DESCRIPTION OF THE TASK >> Rewrite the material below, swapping every "computer-use agent" for "screen-control agent" and leaving everything else untouched.

SUPPLIED RECORDS >>
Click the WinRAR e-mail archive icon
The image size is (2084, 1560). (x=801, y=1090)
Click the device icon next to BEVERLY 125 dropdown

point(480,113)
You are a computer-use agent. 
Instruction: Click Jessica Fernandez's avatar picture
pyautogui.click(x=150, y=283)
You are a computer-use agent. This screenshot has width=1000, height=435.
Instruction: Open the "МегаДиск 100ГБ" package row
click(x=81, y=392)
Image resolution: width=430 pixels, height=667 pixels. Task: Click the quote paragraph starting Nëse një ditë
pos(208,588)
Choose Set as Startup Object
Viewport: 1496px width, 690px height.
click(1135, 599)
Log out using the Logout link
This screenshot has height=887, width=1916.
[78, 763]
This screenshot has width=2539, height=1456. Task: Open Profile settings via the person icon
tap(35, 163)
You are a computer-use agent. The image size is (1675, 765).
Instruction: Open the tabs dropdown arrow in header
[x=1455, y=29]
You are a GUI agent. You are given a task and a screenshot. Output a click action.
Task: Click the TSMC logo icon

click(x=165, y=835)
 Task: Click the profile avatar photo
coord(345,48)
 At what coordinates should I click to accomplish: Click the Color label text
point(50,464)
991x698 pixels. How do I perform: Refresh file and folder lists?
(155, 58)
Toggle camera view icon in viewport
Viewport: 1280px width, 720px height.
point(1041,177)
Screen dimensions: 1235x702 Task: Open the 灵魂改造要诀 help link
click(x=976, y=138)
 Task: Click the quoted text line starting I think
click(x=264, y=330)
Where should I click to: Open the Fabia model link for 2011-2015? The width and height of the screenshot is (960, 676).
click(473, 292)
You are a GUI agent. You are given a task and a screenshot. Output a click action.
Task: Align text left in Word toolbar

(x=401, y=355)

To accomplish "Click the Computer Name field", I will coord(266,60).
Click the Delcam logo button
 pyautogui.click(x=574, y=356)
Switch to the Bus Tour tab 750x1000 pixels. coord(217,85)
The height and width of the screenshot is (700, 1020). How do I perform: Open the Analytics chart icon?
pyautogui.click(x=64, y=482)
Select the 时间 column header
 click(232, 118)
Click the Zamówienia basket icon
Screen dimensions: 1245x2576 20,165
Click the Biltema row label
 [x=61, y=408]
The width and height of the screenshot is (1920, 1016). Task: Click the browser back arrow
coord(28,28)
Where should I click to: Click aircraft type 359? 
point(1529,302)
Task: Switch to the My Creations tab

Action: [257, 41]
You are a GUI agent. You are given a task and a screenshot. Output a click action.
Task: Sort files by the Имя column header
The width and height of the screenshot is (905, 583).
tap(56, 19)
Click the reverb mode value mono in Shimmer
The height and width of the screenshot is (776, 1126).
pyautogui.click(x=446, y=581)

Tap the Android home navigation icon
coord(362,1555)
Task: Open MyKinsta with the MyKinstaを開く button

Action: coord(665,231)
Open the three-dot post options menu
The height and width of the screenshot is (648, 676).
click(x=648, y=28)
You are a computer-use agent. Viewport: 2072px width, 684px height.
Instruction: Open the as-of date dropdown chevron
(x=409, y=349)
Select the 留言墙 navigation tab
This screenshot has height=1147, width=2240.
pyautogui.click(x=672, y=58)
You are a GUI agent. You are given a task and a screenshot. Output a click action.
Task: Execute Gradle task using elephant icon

ANSWER TO THE TASK >>
Click the WinRAR e-mail archive icon
The image size is (2084, 1560). (x=801, y=1090)
Click the device icon next to BEVERLY 125 dropdown

point(480,113)
You are a screen-control agent. 
Instruction: Click Jessica Fernandez's avatar picture
pyautogui.click(x=150, y=283)
You are a screen-control agent. This screenshot has width=1000, height=435.
Instruction: Open the "МегаДиск 100ГБ" package row
click(x=81, y=392)
Image resolution: width=430 pixels, height=667 pixels. Task: Click the quote paragraph starting Nëse një ditë
pos(208,588)
Choose Set as Startup Object
Viewport: 1496px width, 690px height.
click(1135, 599)
Log out using the Logout link
This screenshot has height=887, width=1916.
[78, 763]
This screenshot has width=2539, height=1456. Task: Open Profile settings via the person icon
tap(35, 163)
You are a screen-control agent. The image size is (1675, 765).
Instruction: Open the tabs dropdown arrow in header
[x=1455, y=29]
You are a GUI agent. You are given a task and a screenshot. Output a click action.
Task: Click the TSMC logo icon

click(x=165, y=835)
 Task: Click the profile avatar photo
coord(345,48)
 At what coordinates should I click to accomplish: Click the Color label text
point(50,464)
991x698 pixels. How do I perform: Refresh file and folder lists?
(155, 58)
Toggle camera view icon in viewport
Viewport: 1280px width, 720px height.
point(1041,177)
Screen dimensions: 1235x702 Task: Open the 灵魂改造要诀 help link
click(x=976, y=138)
 Task: Click the quoted text line starting I think
click(x=264, y=330)
Where should I click to: Open the Fabia model link for 2011-2015? The width and height of the screenshot is (960, 676).
click(473, 292)
You are a GUI agent. You are given a task and a screenshot. Output a click action.
Task: Align text left in Word toolbar

(x=401, y=355)

To accomplish "Click the Computer Name field", I will coord(266,60).
Click the Delcam logo button
 pyautogui.click(x=574, y=356)
Switch to the Bus Tour tab 750x1000 pixels. coord(217,85)
The height and width of the screenshot is (700, 1020). How do I perform: Open the Analytics chart icon?
pyautogui.click(x=64, y=482)
Select the 时间 column header
 click(232, 118)
Click the Zamówienia basket icon
Screen dimensions: 1245x2576 20,165
Click the Biltema row label
 [x=61, y=408]
The width and height of the screenshot is (1920, 1016). Task: Click the browser back arrow
coord(28,28)
Where should I click to: Click aircraft type 359? 
point(1529,302)
Task: Switch to the My Creations tab

Action: [257, 41]
You are a GUI agent. You are given a task and a screenshot. Output a click action.
Task: Sort files by the Имя column header
The width and height of the screenshot is (905, 583).
tap(56, 19)
Click the reverb mode value mono in Shimmer
The height and width of the screenshot is (776, 1126).
pyautogui.click(x=446, y=581)

Tap the Android home navigation icon
coord(362,1555)
Task: Open MyKinsta with the MyKinstaを開く button

Action: coord(665,231)
Open the three-dot post options menu
The height and width of the screenshot is (648, 676).
click(x=648, y=28)
You are a screen-control agent. Viewport: 2072px width, 684px height.
Instruction: Open the as-of date dropdown chevron
(x=409, y=349)
Select the 留言墙 navigation tab
This screenshot has height=1147, width=2240.
pyautogui.click(x=672, y=58)
You are a GUI agent. You are given a task and a screenshot. Output a click action.
Task: Execute Gradle task using elephant icon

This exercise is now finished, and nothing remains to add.